Life on a cattle ranch is usually different every day, but in the winter months one thing that is pretty consistent is feeding.


Our area got pretty lucky with a nice fall green-up this year, and many ranches didn't have to start full feeding all of the cows & heifers until just recently. 

A full feeding is when every group of cows gets their daily requirement of forage from hay that is fed to them.  A partial feeding is when the guys feed a percentage of the forage requirement, and the cows graze the remainder. 

At Double M, they had some groups that into December had enough grass in the pastures that their entire daily forage requirement was provided, and no hay was needed.

But now that we're in January, all groups are being fed a full feeding each day.
Holding off on not having to full feed everything later into the year saved resources; obviously the cost of hay - since you're not feeding it and cows are out grazing grass that's already there, but also labor & time.  Now that they guys are full feeding every group, there are three feed trucks running each day, with two people per feed truck - one to drive, and one to flake hay.  Feeding usually takes each team a few hours, to get around to all of the groups.

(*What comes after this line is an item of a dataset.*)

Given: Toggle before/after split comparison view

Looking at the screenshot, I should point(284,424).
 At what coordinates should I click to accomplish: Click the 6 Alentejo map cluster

Sometimes when the ranch is short people, the guys will feed by themselves.  (Unfortunately, a lot of ranchers have to do this every day.....Double M has enough crew that it's a rare occurence.)   They'll choke the throttle so the truck doesn't need someone to push on the gas pedal, put it in low and strap a bungi-cord to the steering wheel so that the truck drives straight.  Once the truck is started, the guy jumps onto the deck and starts to flake hay - all the while hoping that the truck drives straight, doesn't hit anything (or any calves) and doesn't go over any big bumps.  You can see why they try to avoid doing this; but honestly, some days it has to happen. 

The guys also check cattle for sickness while they're out feeding.  Usually the driver does this, since they have a good view and aren't distracted by flaking hay.  This is one of the most efficient times of day to check health since all of the cattle come to the feed truck.....if one doesn't come, or comes slowly, or with an ear down, you know that something is up. 

So the trucks will keep rolling and the hay will continue to be flaked, with the end goal of a cow in proper condition when she gets turned out this spring.

And by then, the guys have usually had their fill of feeding every day, and are usually ready to park the trucks and open the gates!